Saturday, June 23, 2007

Icebergs sink lower productivity claims of Southern Ocean

Due to the lack of rivers and little glacial runoff, there are limitations for nutrient runoff in the waters of the Southern Ocean surrounding Antarctica. The various biogeochemical trace elements, that is necessary for productivity within the ecological Antarctic systems.

According to a new study in this week’s journal Science these floating islands of ice – some as large as a dozen miles across – are having a major impact on the ecology of the ocean around them, serving as “hotspots” for ocean life, with thriving communities of seabirds above and a web of phytoplankton, krill, and fish below.

The icebergs hold trapped terrestrial material, which they release far out at sea as they melt. The researchers discovered that this process produces a “halo effect” with significantly increased phytoplankton, krill and seabirds out to a radius of more than two miles around the icebergs. They may also play a surprising role in global climate change.

“One important consequence of the increased biological productivity is that free-floating icebergs can serve as a route for carbon dioxide drawdown and sequestration of particulate carbon as it sinks into the deep sea,” said oceanographer Ken Smith of the Monterey Bay Aquarium Research Institute (MBARI), first author and principal investigator for the research.

“While the melting of Antarctic ice shelves is contributing to rising sea levels and other climate change dynamics in complex ways, this additional role of removing carbon from the atmosphere may have implications for global climate models that need to be further studied,” added Smith.

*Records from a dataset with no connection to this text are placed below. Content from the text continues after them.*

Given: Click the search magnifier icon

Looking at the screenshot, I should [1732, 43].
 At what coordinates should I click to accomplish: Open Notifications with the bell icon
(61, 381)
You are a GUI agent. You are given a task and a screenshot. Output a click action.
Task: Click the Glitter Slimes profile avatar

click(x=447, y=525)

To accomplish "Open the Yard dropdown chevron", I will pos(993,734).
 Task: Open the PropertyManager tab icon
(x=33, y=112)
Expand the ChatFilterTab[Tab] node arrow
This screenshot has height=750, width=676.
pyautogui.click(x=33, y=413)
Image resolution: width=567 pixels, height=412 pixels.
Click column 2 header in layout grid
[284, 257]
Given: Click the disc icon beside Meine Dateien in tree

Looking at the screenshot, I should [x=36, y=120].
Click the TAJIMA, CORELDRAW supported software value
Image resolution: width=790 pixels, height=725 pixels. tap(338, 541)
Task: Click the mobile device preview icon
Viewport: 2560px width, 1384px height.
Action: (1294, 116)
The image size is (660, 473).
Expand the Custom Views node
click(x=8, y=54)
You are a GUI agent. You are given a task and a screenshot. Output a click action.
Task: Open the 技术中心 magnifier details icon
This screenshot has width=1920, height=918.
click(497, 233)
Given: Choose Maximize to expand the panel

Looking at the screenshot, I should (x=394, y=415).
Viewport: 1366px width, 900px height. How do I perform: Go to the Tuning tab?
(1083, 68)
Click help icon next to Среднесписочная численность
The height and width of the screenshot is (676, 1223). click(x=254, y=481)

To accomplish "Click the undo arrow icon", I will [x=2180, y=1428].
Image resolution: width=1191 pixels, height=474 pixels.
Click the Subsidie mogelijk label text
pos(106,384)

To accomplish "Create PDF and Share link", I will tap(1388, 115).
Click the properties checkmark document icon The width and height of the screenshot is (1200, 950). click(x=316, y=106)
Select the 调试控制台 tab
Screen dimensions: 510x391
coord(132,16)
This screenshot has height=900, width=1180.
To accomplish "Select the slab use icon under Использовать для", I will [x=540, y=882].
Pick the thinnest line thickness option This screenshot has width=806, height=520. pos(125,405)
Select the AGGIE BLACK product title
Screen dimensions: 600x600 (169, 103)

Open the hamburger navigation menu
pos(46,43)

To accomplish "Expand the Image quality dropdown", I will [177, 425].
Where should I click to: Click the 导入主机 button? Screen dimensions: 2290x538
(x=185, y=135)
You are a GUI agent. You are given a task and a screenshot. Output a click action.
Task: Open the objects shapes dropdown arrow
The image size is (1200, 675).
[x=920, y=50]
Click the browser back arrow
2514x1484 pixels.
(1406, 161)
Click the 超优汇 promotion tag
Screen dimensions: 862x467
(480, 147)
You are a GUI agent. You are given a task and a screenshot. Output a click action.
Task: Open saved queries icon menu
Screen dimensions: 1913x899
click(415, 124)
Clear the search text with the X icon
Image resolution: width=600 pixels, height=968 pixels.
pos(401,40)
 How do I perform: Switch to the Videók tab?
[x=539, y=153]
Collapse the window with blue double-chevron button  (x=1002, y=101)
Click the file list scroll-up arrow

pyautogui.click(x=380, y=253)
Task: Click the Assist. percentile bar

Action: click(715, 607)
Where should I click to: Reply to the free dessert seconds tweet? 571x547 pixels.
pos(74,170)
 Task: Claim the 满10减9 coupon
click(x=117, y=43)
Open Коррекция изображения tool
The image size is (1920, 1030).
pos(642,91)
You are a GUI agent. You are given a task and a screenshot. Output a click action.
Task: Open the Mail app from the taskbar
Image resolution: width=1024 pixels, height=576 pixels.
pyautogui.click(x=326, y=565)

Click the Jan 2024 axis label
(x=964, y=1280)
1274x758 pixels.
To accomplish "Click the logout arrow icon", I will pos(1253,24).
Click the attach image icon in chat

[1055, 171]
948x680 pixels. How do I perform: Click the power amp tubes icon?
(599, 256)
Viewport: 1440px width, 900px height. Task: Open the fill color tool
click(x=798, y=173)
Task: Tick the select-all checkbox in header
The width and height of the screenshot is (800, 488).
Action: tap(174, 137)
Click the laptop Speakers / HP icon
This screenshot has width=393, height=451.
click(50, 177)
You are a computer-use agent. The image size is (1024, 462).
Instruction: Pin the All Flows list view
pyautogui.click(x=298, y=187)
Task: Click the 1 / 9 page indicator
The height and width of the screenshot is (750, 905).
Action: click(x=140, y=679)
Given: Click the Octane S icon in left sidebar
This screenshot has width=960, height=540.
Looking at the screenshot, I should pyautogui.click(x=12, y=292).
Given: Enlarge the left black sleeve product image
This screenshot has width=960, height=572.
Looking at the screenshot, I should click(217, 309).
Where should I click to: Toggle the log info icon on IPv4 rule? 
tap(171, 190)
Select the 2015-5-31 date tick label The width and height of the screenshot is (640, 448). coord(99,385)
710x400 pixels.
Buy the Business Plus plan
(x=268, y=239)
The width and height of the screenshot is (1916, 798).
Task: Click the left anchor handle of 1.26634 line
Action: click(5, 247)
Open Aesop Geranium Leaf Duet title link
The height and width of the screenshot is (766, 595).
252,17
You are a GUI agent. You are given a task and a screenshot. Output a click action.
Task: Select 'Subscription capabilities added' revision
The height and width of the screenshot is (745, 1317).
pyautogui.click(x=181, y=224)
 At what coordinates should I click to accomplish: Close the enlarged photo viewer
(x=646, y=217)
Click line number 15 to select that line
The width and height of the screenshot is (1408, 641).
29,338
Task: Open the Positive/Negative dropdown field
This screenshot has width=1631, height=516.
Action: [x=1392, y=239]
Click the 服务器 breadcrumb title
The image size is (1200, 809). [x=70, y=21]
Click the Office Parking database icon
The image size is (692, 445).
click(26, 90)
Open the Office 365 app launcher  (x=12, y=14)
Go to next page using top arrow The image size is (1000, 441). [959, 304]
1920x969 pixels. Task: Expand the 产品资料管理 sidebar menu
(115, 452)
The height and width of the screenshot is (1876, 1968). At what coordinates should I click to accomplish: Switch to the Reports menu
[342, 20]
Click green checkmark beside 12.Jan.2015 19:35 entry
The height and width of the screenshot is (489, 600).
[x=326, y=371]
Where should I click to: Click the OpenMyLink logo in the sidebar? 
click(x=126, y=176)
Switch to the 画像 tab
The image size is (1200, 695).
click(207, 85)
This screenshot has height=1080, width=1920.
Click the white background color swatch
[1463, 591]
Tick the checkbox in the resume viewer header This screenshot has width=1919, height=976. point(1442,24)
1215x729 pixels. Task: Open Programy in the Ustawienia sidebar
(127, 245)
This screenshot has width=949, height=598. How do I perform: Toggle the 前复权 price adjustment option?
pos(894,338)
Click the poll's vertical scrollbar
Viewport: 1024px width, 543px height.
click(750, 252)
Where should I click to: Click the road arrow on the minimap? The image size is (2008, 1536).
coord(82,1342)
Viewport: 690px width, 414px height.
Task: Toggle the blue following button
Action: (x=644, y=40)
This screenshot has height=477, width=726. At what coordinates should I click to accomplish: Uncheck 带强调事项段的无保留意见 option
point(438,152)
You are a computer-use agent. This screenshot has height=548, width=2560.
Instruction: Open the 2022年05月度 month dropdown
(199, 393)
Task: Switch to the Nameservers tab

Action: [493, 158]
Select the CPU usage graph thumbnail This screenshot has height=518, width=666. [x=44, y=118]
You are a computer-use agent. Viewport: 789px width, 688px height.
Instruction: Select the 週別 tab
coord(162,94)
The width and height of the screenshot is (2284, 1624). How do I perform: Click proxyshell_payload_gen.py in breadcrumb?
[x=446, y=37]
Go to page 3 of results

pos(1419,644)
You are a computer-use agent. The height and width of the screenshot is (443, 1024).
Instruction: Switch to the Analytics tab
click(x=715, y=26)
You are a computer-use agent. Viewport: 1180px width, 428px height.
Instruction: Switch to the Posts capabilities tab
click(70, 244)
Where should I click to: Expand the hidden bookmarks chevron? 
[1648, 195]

“Phytoplankton around the icebergs was enriched with large diatom cells, known for their role in productive systems such as upwelling areas of the west coast of the U.S. or ice-edge communities in polar oceans. As diatoms are the preferred food for krill, we expect the changes in phytoplankton community composition to favor grazing as a key biological process involved in carbon sequestration around free-floating icebergs,” said oceanographer Maria Vernet from Scripps Institution of Oceanography at UC San Diego, one of the members of the research team.


This is of course important as the constraints on productivity is the limitation of the scarcest resource ie the Lieberg's Law of the Minimum: at any given instant, any metabolic process is limited by only one factor at a time; the nutrient in shortest supply relative to demand.